The tl;dr: These systems are too general and are updated too frequently for evaluation frameworks to stay relevant, and synthetic benchmarks provide only an abstract view of certain well-defined capabilities. Companies like Google and OpenAI are counting on this because it means consumers have no source of truth other than those companies’ own claims. So even though our own reviews will necessarily be limited and inconsistent, a qualitative analysis of these systems has intrinsic value simply as a real-world counterweight to industry hype.
Why AI Models Are Hard to Evaluate
The pace of release for AI models is far too fast for anyone but a dedicated outfit to do any kind of serious assessment of their merits and shortcomings. We receive news of new or updated models literally every day. The sheer number and breadth of AI models, along with their opaque nature, make it nearly impossible to evaluate them comprehensively.
These large models are not simply bits of software or hardware that you can test, score, and be done with it. They are platforms, with dozens of individual models and services built into or bolted onto them. Testing these platforms exhaustively is fundamentally impossible, as they are capable of performing a wide range of tasks beyond what their creators intended.
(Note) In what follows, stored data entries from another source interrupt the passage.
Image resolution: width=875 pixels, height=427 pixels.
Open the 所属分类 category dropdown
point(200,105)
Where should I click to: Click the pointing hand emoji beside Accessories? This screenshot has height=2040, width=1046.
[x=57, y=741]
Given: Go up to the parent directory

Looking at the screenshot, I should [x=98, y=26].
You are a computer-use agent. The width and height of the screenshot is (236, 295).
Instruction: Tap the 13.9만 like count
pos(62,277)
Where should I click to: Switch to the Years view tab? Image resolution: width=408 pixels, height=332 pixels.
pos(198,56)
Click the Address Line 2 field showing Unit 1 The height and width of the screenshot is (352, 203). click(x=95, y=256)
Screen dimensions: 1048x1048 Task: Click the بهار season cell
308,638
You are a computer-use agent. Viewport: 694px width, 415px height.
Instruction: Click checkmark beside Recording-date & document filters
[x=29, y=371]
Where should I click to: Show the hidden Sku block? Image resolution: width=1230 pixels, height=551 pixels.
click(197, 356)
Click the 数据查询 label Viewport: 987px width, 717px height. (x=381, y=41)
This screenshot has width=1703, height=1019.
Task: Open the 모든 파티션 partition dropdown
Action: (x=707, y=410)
Furthermore, the secretive nature of these companies and their internal training methods make evaluating AI models even more challenging. They treat their processes as trade secrets, making it difficult to determine how they achieve certain capabilities.
Why We Review AI Models Anyway
Despite the challenges, we are motivated to review AI models to provide a real-world counterbalance to the industry hype. Our team’s commitment to telling the truth and our curiosity about these companies’ claims drives us to conduct our testing on major models. We aim to provide a subjective judgment of how each model performs and offer a hands-on experience of their capabilities.
Our Approach to Reviewing AI Models
Our approach to testing AI models is intended to provide a general sense of their capabilities without diving into elusive specifics. We have a series of prompts that we use to ask the models a variety of questions and follow-ups, covering different categories like news analysis, trivia questions, medical advice, and more. Our reviews summarize our experience with the model, highlighting what it did well, poorly, weird, or not at all during our testing.
We continually update our approach based on feedback, model behavior, conversations with experts, and industry developments. The fast-moving nature of the AI industry necessitates a flexible and adaptive testing methodology to ensure accurate and relevant evaluations.